Certaines personnes ont subi une intervention à la demande de leurs parents. La mangaka Graham Ko, 39 ans, a subi sa première opération au printemps de sa troisième année de collège, sur proposition de sa mère. « On m’avait inculqué la conception selon laquelle avoir les paupières simples (hitoe mabuta) était quelque chose de mauvais, au point que je ne comprenais plus mes propres sentiments », se souvient-elle.

Alors qu’elle souhaitait subir une troisième opération pendant ses études universitaires, « les émotions que j’avais refoulées ont débordé et j’ai fondu en larmes sur la table d’opération ». Le médecin a finalement décidé de ne pas procéder à l’intervention.

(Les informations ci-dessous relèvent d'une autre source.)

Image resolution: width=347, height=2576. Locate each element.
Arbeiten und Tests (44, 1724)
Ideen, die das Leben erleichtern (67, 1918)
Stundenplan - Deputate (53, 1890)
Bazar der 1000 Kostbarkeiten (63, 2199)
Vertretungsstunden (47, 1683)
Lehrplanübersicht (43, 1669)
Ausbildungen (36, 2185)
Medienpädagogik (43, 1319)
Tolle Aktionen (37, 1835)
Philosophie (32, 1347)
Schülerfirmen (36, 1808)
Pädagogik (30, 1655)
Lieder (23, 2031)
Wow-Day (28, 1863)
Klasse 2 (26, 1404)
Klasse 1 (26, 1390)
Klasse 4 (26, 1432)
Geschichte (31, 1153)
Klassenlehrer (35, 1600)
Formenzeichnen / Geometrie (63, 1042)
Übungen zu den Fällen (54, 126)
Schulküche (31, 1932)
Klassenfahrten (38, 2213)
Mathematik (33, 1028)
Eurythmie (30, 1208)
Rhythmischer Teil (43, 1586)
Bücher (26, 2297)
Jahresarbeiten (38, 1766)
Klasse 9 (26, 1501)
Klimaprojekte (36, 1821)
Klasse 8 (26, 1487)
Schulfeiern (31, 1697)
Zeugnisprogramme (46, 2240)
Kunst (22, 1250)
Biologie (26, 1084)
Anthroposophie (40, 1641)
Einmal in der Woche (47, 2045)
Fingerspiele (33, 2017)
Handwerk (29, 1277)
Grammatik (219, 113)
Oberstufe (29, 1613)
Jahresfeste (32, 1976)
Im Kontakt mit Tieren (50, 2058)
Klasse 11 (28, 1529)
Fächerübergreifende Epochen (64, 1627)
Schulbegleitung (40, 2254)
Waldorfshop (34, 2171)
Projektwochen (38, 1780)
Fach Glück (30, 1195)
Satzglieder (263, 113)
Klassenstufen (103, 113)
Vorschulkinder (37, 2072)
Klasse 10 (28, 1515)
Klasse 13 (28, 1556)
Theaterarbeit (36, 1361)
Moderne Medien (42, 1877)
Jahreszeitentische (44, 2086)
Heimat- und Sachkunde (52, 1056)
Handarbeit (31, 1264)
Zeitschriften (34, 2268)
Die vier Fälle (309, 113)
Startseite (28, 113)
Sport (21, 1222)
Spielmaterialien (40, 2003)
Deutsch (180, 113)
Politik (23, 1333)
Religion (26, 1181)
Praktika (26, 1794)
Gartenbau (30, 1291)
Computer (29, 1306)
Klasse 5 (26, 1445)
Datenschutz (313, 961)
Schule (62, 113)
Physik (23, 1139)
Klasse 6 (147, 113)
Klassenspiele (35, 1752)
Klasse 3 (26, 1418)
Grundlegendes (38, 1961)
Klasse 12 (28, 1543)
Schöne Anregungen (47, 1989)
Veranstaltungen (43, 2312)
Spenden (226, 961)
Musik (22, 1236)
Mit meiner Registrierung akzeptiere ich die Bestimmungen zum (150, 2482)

Aujourd’hui mère de deux enfants, Graham Ko estime qu’« il existe bel et bien une pression sociale implicite qui nous pousse à être belles ». « Si mes enfants souhaitent un jour avoir recours à la chirurgie esthétique, je ne m’y opposerai pas, mais je voudrais leur présenter autant de façons de voir les choses que possible », explique-t-elle.

Concernant la chirurgie esthétique chez les mineurs, Kujime Akihito, administrateur de la Société japonaise de médecine esthétique, estime que « le respect de la volonté du patient doit être la priorité, mais que les médecins devraient s’opposer aux interventions irréversibles, comme celles consistant à retirer de l’os ». Il préconise « un processus permettant, lors des consultations préopératoires, au médecin et aux parents d’écouter attentivement les souhaits du patient, de se mettre d’accord sur le résultat recherché et de s’assurer que celui-ci est pleinement convaincu de sa décision ».